### WHAT YOU HAVE TO DO:
Read the listing below. Then repeat it exactly.

### INPUT RECORDS:
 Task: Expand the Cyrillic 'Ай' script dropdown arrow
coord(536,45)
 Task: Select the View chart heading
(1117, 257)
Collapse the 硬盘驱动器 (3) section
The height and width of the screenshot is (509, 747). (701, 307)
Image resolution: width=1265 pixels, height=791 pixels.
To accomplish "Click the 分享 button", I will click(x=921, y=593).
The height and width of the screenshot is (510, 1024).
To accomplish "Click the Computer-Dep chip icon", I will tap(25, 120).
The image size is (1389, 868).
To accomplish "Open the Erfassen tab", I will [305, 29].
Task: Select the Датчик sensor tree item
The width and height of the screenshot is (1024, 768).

### RESULT OF THE TASK:
 Task: Expand the Cyrillic 'Ай' script dropdown arrow
coord(536,45)
 Task: Select the View chart heading
(1117, 257)
Collapse the 硬盘驱动器 (3) section
The height and width of the screenshot is (509, 747). (701, 307)
Image resolution: width=1265 pixels, height=791 pixels.
To accomplish "Click the 分享 button", I will click(x=921, y=593).
The height and width of the screenshot is (510, 1024).
To accomplish "Click the Computer-Dep chip icon", I will tap(25, 120).
The image size is (1389, 868).
To accomplish "Open the Erfassen tab", I will [305, 29].
Task: Select the Датчик sensor tree item
The width and height of the screenshot is (1024, 768).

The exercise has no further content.